Return each line exactly as written. Begin with the first line of the entries and end with the line that has "You are a computer-use agent. The".

Top of GIVEN DATA

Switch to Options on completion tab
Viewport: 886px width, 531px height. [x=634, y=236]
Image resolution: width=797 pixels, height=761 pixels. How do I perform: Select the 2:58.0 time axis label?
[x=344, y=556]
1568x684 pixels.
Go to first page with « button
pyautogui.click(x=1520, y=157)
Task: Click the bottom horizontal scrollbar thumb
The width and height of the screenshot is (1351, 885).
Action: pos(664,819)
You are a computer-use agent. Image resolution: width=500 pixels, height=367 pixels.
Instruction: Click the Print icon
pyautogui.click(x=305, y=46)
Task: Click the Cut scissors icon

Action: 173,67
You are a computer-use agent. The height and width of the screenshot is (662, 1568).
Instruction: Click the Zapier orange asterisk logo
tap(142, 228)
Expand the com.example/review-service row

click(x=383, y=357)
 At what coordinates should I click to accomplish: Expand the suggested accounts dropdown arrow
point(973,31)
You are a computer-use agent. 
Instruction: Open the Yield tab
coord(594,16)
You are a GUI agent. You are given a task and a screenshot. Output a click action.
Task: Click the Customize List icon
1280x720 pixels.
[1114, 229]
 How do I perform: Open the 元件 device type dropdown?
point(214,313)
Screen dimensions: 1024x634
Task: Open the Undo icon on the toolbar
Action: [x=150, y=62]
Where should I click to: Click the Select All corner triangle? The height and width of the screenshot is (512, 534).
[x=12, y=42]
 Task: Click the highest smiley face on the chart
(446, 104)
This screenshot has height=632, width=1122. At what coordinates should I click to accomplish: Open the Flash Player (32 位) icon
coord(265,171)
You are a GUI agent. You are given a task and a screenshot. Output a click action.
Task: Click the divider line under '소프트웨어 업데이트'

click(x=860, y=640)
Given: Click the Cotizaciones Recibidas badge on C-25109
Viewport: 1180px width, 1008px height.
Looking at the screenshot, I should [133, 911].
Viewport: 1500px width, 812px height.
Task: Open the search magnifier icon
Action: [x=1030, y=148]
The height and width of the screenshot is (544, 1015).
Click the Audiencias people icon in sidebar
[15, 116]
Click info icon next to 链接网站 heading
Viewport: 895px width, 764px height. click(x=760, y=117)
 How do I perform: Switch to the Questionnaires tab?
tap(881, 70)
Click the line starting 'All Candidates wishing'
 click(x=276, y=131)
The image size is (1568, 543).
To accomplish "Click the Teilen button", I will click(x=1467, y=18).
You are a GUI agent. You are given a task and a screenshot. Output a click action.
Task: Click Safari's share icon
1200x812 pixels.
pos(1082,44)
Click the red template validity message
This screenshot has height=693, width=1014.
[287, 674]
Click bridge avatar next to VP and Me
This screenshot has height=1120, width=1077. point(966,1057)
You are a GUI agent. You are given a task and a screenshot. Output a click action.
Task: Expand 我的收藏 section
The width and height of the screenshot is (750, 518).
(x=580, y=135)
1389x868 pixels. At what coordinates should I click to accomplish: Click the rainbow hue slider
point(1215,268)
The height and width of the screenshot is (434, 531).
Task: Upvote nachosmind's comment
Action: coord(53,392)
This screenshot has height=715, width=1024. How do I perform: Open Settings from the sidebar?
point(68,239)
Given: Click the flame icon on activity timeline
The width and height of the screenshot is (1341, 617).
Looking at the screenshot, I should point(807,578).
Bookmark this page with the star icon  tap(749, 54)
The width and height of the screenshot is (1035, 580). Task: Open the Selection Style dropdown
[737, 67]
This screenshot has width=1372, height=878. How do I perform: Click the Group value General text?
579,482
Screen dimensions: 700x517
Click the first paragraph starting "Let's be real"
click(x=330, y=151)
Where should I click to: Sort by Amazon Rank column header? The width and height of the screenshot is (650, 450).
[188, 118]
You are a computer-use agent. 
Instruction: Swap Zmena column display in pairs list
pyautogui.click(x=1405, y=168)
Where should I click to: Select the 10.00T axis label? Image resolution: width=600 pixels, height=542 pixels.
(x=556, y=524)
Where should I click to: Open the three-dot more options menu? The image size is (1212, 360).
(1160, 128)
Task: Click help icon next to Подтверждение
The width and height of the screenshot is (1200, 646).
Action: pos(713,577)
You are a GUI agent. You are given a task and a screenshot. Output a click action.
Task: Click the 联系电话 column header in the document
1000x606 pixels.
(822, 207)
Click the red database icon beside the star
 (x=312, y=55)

Bottom of GIVEN DATA

RESULT
Switch to Options on completion tab
Viewport: 886px width, 531px height. [x=634, y=236]
Image resolution: width=797 pixels, height=761 pixels. How do I perform: Select the 2:58.0 time axis label?
[x=344, y=556]
1568x684 pixels.
Go to first page with « button
pyautogui.click(x=1520, y=157)
Task: Click the bottom horizontal scrollbar thumb
The width and height of the screenshot is (1351, 885).
Action: pos(664,819)
You are a computer-use agent. Image resolution: width=500 pixels, height=367 pixels.
Instruction: Click the Print icon
pyautogui.click(x=305, y=46)
Task: Click the Cut scissors icon

Action: 173,67
You are a computer-use agent. The height and width of the screenshot is (662, 1568).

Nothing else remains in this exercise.